Solomon Golomb to receive Franklin Medal for work in digital communications
Albert Einstein, Marie Curie, Stephen Hawking and USCs Andrew Viterbi are previous recipients of the prestigious honor
Solomon Golomb, University Professor, Distinguished Professor of Electrical Engineering and Mathematics, and holder of the Andrew and Erna Viterbi Chair in Communications, has been selected to receive the Franklin Institutes 2016 Benjamin Franklin Medal in Electrical Engineering. The award will be presented at a ceremony in April 2016.
With this award, Golomb will join the ranks of previous Franklin Medal recipients and distinguished laureates, which include Albert Einstein, Marie Curie, Stephen Hawking, Elizabeth Blackburn and Andrew Viterbi PhD 62, the alumnus for whom the USC engineering school is named.
Golomb is being honored for his work in space communications and the design of digital spread spectrum signals transmissions that provide security, interference suppression and precise locations for applications such as cryptography, missile guidance, defense, space and cellular communications, radar, sonar and GPS.
When Golomb first studied mathematics, the discipline was expected to remain pure without application. However, on occasion, an engineer would come to Golomb with a practical problem, and Golomb would have the mathematical tools to provide the solution. Golomb was most satisfied when his ideas were used.

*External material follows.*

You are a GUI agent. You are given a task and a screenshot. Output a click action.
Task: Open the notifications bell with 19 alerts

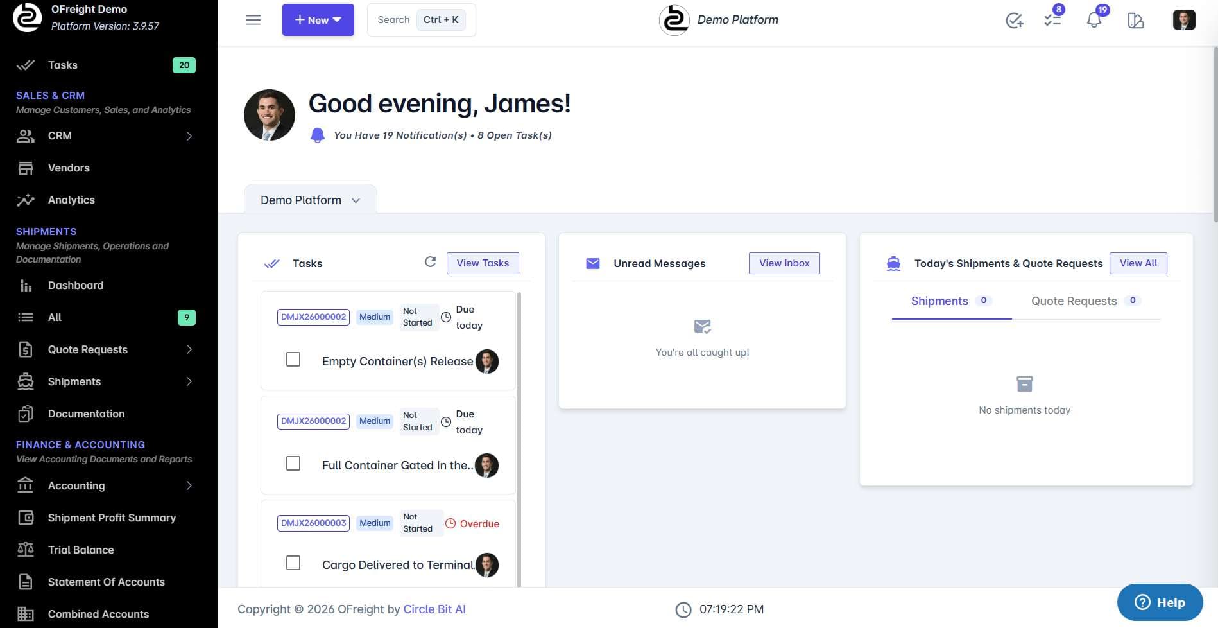coord(1094,20)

The more usable an application was, the more satisfied I was, he said.
From JPL to USC
Golomb started his career at the Jet Propulsion Laboratory in Pasadena, where his team invented space communications and digital communications. He started at USC in 1963 and has been at the university for more than 50 years. His work on shift register sequences is integral to the function of cellphones, and Golomb is the author of the first book with a title that included the term digital communications. His scholarship in that discipline would help establish USC as a destination for the study of the subject.
His pioneering work in communications has been fundamental to the communications revolution of the past five decades.
Yannis C. Yortsos
It is extremely fitting that Sol Golomb is being awarded with the Franklin Medal in Electrical Engineering. His pioneering work in communications has been fundamental to the communications revolution of the past five decades, a revolution that has literally changed the world, said USC Viterbi Dean Yannis C. Yortsos. His legacy will remain in history as that of one of the giants in the discipline. We are fortunate that so much of his remarkable work was done here at USC in his more than five decades of affiliation with the School of Engineering.
Golomb received the USC Presidential Medallion in 1985 and the National Medal of Science in 2011. He holds a joint appointment in the Department of Mathematics at the USC Dornsife College of Letters, Arts and Sciences.